Was ist schiefgelaufen? In Andalusien, mit 8,6 Millionen Einwohnern die bevölkerungsreichste Region Spaniens, werden – wie in anderen europäischen Ländern – regelmäßig Mammografien angeboten, um Brustkrebs frühzeitig zu erkennen. Bei dieser Vorsorgeuntersuchung werden Röntgenaufnahmen der Brust gemacht. Durch diese Früherkennung können Krebsfälle erkannt werden, die sonst zu spät entdeckt würden, was eine wirksamere Behandlung ermöglicht und so das Sterberisiko reduzieren kann.
Wenn die Röntgenbilder eindeutig sind, erhalten Frauen normalerweise innerhalb kurzer Zeit einen schriftlichen Befund. Bei „nicht eindeutigen“ Ergebnissen sollten sie umgehend zu einer Nachkontrolle eingeladen werden. Genau hier lag offenbar in Andalusien der Fehler: Tausende Frauen mit unklaren Befunden erhielten keine Rückmeldung oder erst Monate oder sogar Jahre später, was zu einem Fortschreiten der Tumore führte. Eine der betroffenen Frauen berichtete im spanischen Fernsehen: „Ich dachte nach der Vorsorgeuntersuchung, es sei alles gut. Ein Jahr später riefen sie mich an – da war der Tumor schon groß. Jetzt muss mir die Brust entfernt werden.“
Die andalusische Regionalregierung spricht von einem „Fehler in der Informationskette“. Frauen seien „versehentlich“ nicht über das Ergebnis ihrer Untersuchung informiert worden, obwohl eine weitere Kontrolle nötig gewesen wäre. Man arbeite daran, alle betroffenen Frauen zu kontaktieren, erklärte eine Behördensprecherin. Doch nach Angaben der Betroffenen-Organisation Amama hat bislang kaum jemand einen solchen Anruf bekommen. Für manche Frauen, die nicht informiert wurden, kommt die Nachricht des „nicht schlüssigen” Befunds ohnehin zu spät: Nach Angaben von Amama sind bereits mehrere Frauen infolge der Mammografie-Affäre verstorben. „Das ist keine Panne, das ist eine Tragödie mit Todesfolge“, sagte Amama-Vorsitzende Claverol. „Eine Frau mit Krebs kann in einem Monat tot sein.“
Der Anwalt der Vereinigung kündigte an, Strafanzeigen wegen fahrlässiger Tötung und unterlassener Hilfeleistung zu prüfen. „Wenn sich bestätigt, dass Frauen durch diese Verzögerungen gestorben sind, müssen strafrechtliche Konsequenzen folgen.“ Auch Schadensersatzklagen kommen auf die Gesundheitsverwaltung zu. Die Staatsanwaltschaft ermittelt bereits. Möglicherweise ist bisher von diesem Skandal nur die Spitze des Eisbergs bekannt geworden. Die andalusische Regionalregierung nennt derzeit die Zahl von rund 2.000 betroffenen Frauen. Doch Amama und andere Patientenorganisationen melden Tausende neue Verdachtsfälle, die in den letzten Tagen bekannt geworden seien. „Wir wissen noch gar nicht, wie viele es wirklich sind“, sagte Amama-Chefin Claverol.
Im sonnigen Andalusien leben Zehntausende Bürger aus dem europäischen Ausland.

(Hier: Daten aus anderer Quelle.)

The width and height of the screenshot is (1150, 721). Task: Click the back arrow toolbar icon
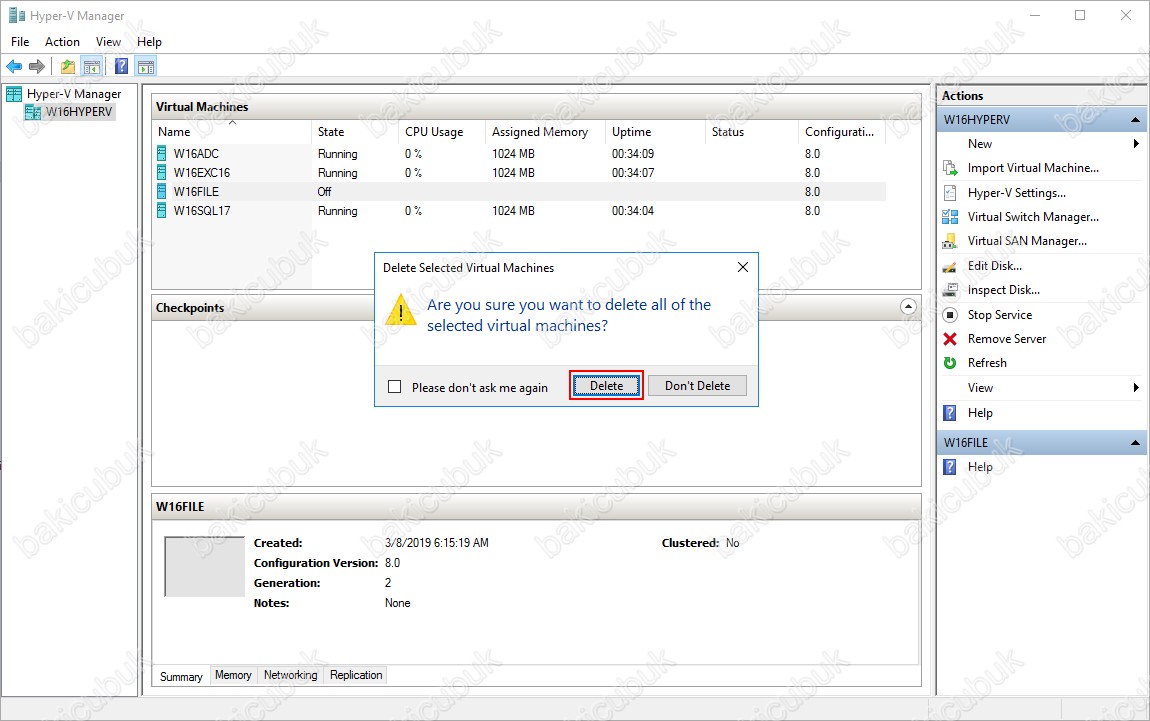point(14,67)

Darunter befinden sich viele ältere Residenten aus Deutschland, Österreich, der Schweiz oder Luxemburg. Viele dieser europäischen Bürger nutzen ebenfalls die Vorsorgeprogramme des andalusischen Gesundheitsdienstes. Wer also untersucht wurde und bis heute keinen Befund hat, sollte sich umgehend bei den örtlichen Gesundheitsbehörden melden. Der Mammografie-Fall legt offen, dass Spaniens öffentliches und kostenloses Gesundheitssystem, das generell einen guten Ruf hat, doch erhebliche Mängel hat. Nicht nur in der Region Andalusien kämpfen viele Kliniken mit Personalmangel, überfüllten Radiologie-Abteilungen und langen Wartelisten.

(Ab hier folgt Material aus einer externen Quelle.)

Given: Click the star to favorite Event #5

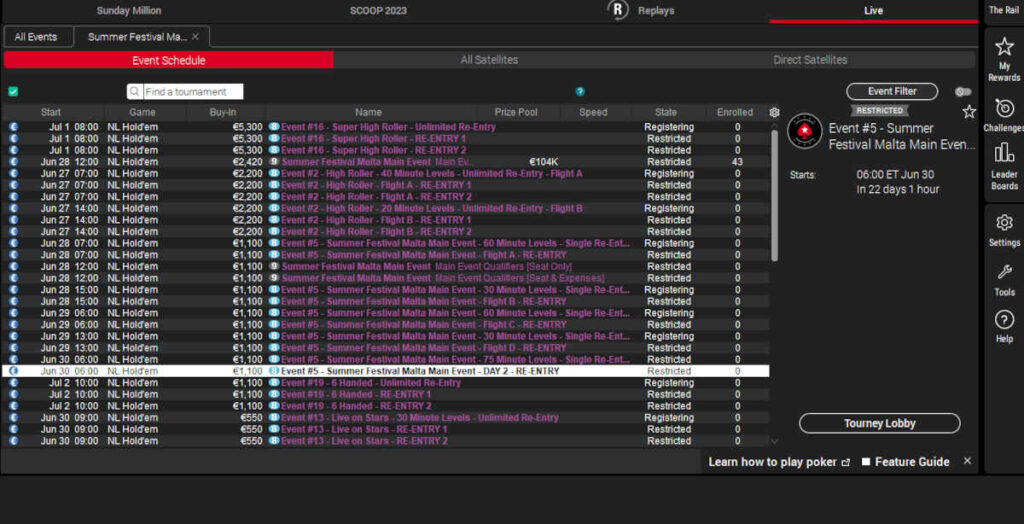Looking at the screenshot, I should 968,112.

Spaniens Gesundheitsministerin Mónica García schließt offenbar nicht aus, dass sich die Affäre noch auf die ganze Nation ausweiten könnte. Ihr Ministerium kündigte eine landesweite Untersuchung aller Krebs-Vorsorgeprogramme an. Spanische Mediziner berichten, dass es nicht nur bei Brustkrebsuntersuchungen, sondern zum Beispiel auch bei der Darmkrebsvorsorge lange Verzögerungen bei der Diagnose gebe.